Avec ses « quatre épines de rien du tout pour la protéger contre le monde », la rose du Petit Prince, à son insu, a entretenu un malentendu. Aucun rosier, en effet, ne porte d’épines. La plante est certes dotée de piquants, mais ce sont des aiguillons, a rappelé une étude publiée le 1er août dans la revue Science. C’est d’ailleurs aussi le cas des aubépines, houx, ronces, acacias, chardons… D’autres espèces végétales, en revanche, arborent de véritables épines : ainsi des cactus, bougainvillées, ajoncs, citronniers ou palmiers, mais aussi des framboisiers, fraisiers, pommiers ou poiriers sauvages.
La différence, on vous l’accorde, ne crève pas les yeux. Elle a pourtant de quoi piquer la curiosité. Une expérience toute simple permet de les distinguer − gare à vos mains toutefois. « Si vous détachez facilement une de ces pointes acérées sans déchirer les fibres de la plante, c’est un aiguillon ; sinon, c’est une épine », explique Mohammed Bendahmane, directeur de recherche Inrae à l’ENS de Lyon, coauteur de l’étude.
Les botanistes, eux, se fient à l’origine tissulaire de ces piquants pour les différencier. L’aiguillon naît ainsi d’une couche de cellules située juste en dessous de l’épiderme de la plante. L’épine, elle, provient d’un organe végétal vascularisé − tige, feuille, racine… − qui s’est métamorphosé. Elle fait corps avec le reste de la plante, c’est pourquoi elle ne peut en être séparée sans dommages.

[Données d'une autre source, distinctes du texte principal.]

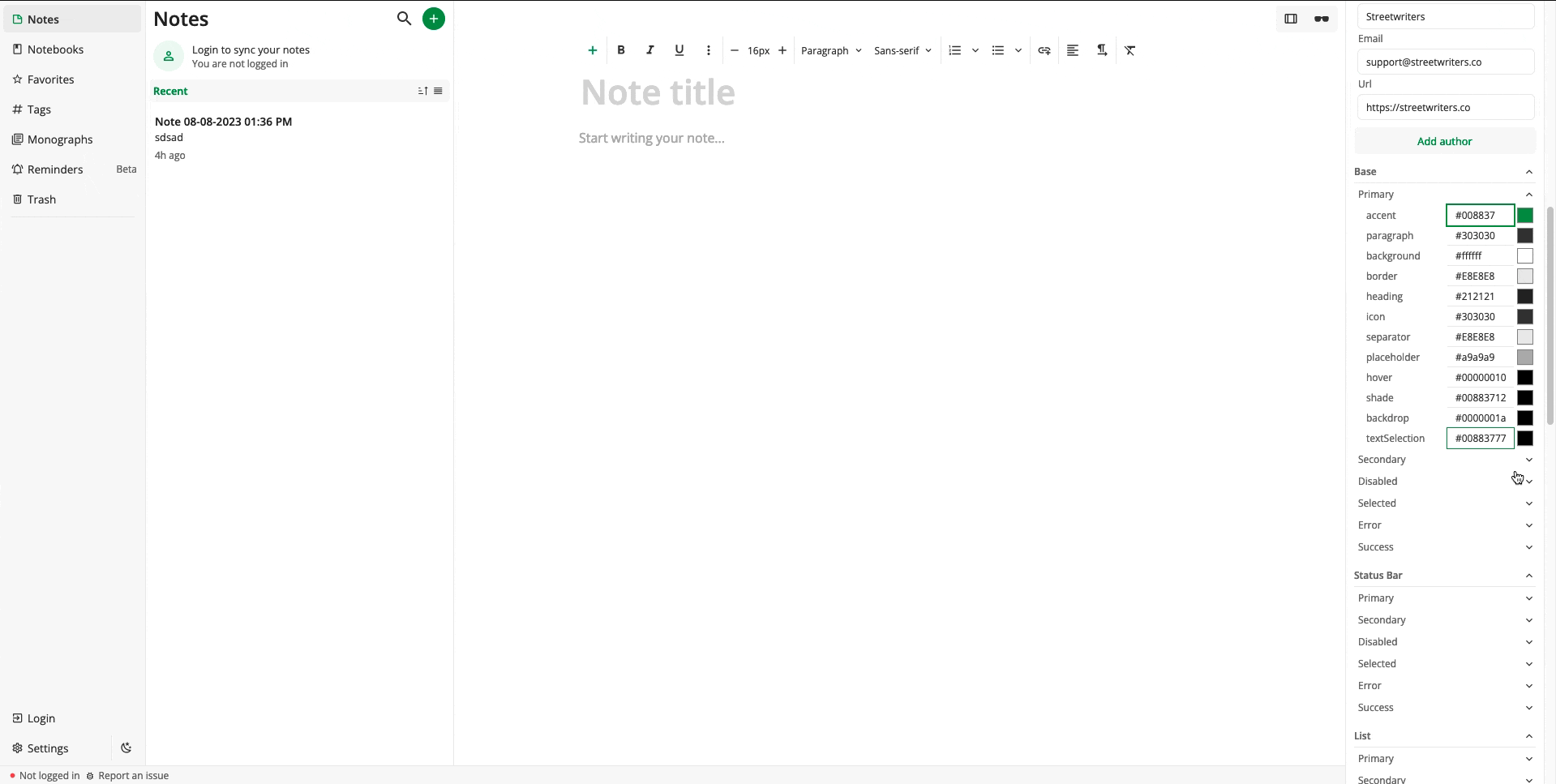This screenshot has height=784, width=1556.
Task: Click the Underline formatting icon
Action: [x=679, y=50]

Epines ou aiguillons, pour connaître leurs missions, rien ne sert de trancher, car ce sont les mêmes : protéger les végétaux des attaques des herbivores, offrir aux plantes grimpantes un système d’accroche et récupérer l’eau de l’atmosphère qui se condense sur leur pointe − une fonction vitale sous les climats arides.
« Sélection naturelle »
L’étude publiée dans Science, pour sa part, harponne le lecteur en retraçant l’aventure évolutive des aiguillons. Pour traquer le ou les gènes en cause dans leur formation, l’équipe coordonnée par Zachary Lippman, du Cold Spring Harbor Laboratory (Etat de New York), a fait parler l’ADN des plantes du genre Solanum (aubergines, tomates, pommes de terre…).
Les auteurs ont ainsi débusqué un nouveau membre d’une famille déjà connue chez les plantes à fleurs, les gènes LOG, qui assurent la dernière étape de la fabrication d’une hormone végétale, la cytokinine. La mutation de ce nouveau gène, nommé prickleless ou PL (« sans aiguillon »), a provoqué dans le passé des pertes d’aiguillons chez au moins seize espèces d’aubergines ou de plantes sauvages apparentées ; des pertes survenues de manière indépendante, car non héritées d’un ancêtre commun. « Dans certains cas, la perte des aiguillons semble s’être produite lors d’un processus de sélection naturelle ; dans d’autres, c’est l’homme qui a sélectionné des variétés dépourvues d’aiguillons, conduisant à des espèces domestiques comme l’aubergine brinjal », explique dans Science Elizabeth Kellogg, de l’université Harvard.